Cell-phone cameras, YouTube affects careers
Like enriched uranium, the combined elements of cell-phone cameras and YouTube can work for good.
Ask Gotham-based comic Bill Burr.
One month before Michael Richards Chernobyled his career on the Laugh Factory stage, Burr heated his up by nuking the City of Brotherly Love at the Tweeter Center in Camden, N.J., just outside Philadelphia.
After watching two of his friends and colleagues get pummeled onstage by the merciless crowd of 10,000, Burr went on the offensive.
“Fuck the Liberty Bell — shove it up Ben Franklin’s ass,” ranted Burr, who counted down the minutes of his set, promising not to leave a second too soon. “Three fuckin’ minutes left. What’s next, the Phillies? That faggot-assed team named after a female horse? …”
And those were just the milder parts of the routine. No official count has been made, but Burr must have used homophobic slurs at least a dozen times while referring to Philly. He also told the crowd, “I really hope all of you run into all of those black people you love so much here in Camden — I hope you all get carjacked!”
Strangely, the audience — denizens of a city notorious for once booing Santa Claus during a halftime appearance at an Eagles game — ate up this abuse.

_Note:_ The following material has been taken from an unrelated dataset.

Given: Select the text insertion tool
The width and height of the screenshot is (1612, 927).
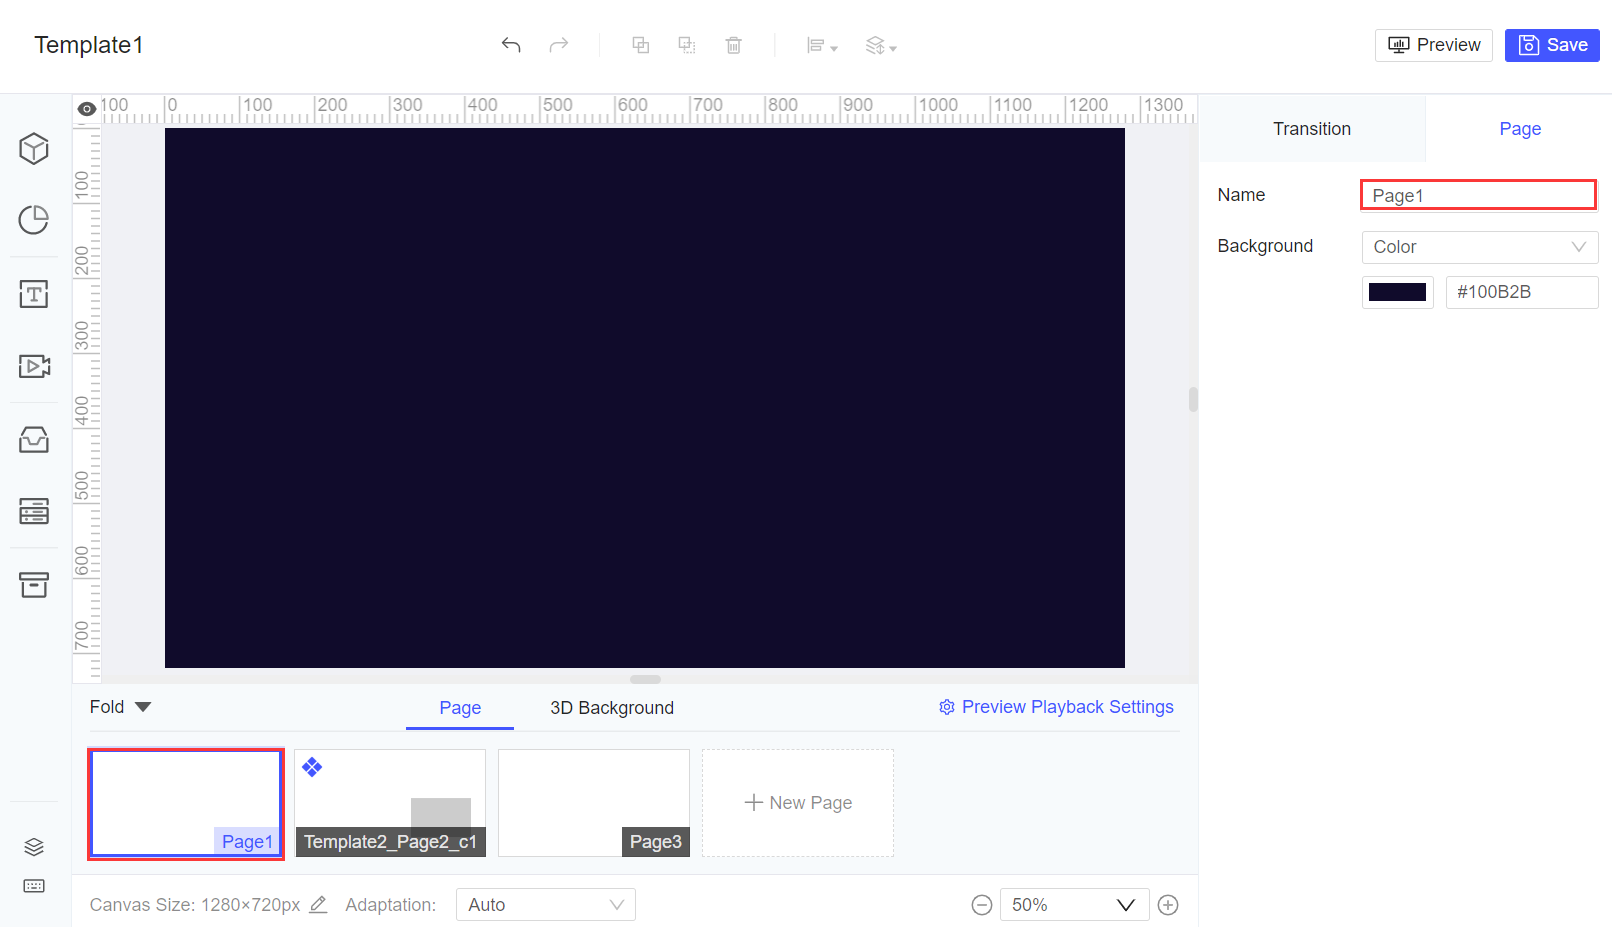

“I attacked a city,” says Burr, explaining why beer bottles weren’t thrown at his head. “(Richards) attacked a race. You know what the real difference is? Mine was funny, his wasn’t.”
Even stranger, the grainy YouTube video of his screed — which like Richards’ far more publicized rant, was captured by cell-phone cams in the audience — seems to have only added heat to Burr’s career.
After the Camden show, a number of YouTube viewers drove to his gig in Cleveland hoping for another hostile tirade. He wouldn’t go ballistic again, but he was glad to sell the extra tickets.
“It’s encouraged people to come out to the clubs,” Burr says. “The HBO special (he had his own “One Night Stand” in 2005) was still bigger, but the video definitely got people interested. When I go out on the road, radio stations want to know what happened.”
While the myriad nuances involved may vastly differentiate the Richards and Burr scenarios, a common thread is crystal clear: The emergence of viral video means that what happens in the club no longer stays in the club.
“Now they even have a camera you put in your hat or at the top of your purse,” says Laugh Factory owner Jamie Masada, who says he met with civil rights leaders in the days after Richards’ appearance and talked them out of marching on his club.
Masada was managing the theater the night Richards delivered his career-altering rant. He says he’s not ready to start checking bags for phones, but he’s nervous about what’s to come. The viral phenomenon may be harmful to live comedy, he fears.
“How are you going to completely stop it?” asks Tommy Morris, talent coordinator at L.A.’s the Comedy Store.
For his part, Morris gave it a try when comedians Joe Rogan and Carlos Mencia engaged in a nasty confrontation on the Comedy Store stage earlier this month.
Rogan had enlisted a friend to shoot footage of his act for online posting. During his performance, Rogan accused Mencia of stealing jokes from other comics, even referring to the Comedy Central star as “Carlos Menstealia.”
That provoked Mencia — who happened to be on hand — to climb onto the stage. Rogan and Mencia screamed at each other for about 10 minutes. Later, Rogan edited the club footage together with interviews with other comics, creating an online docu that accused Mencia of lifting other people’s material.
The stunt has generated lots of publicity for Rogan, but it’s questionable as to whether it’s helped his career. On his blog, he reported that he’d been dropped by his agency, Gersh, which also handles Mencia. He also noted that he’d been told to take a break from the Comedy Store.
“We were going around the room saying, ‘Close your phone!’ ” recalls Morris of the confrontation. “But we’re not going to tell people to check their phones in. We don’t police people — we’re like a jazz club. And these phones are really quick. People don’t have them up in the air, they have them low.”
Morris thinks he knows exactly where this is all headed. “There will be people who will try to stage things and get attention,” he says. “The in-between people who never get where they want to go, they’ll be the ones to stage things.”
He also thinks comics might be more choosey with their words onstage. “It might be a good thing in that it’ll get comics to be careful,” Morris says.
“Comics can’t really afford to be self-conscious,” adds comedian Lewis Black. “But you may want to keep certain things in a lockbox, both personally and professionally.”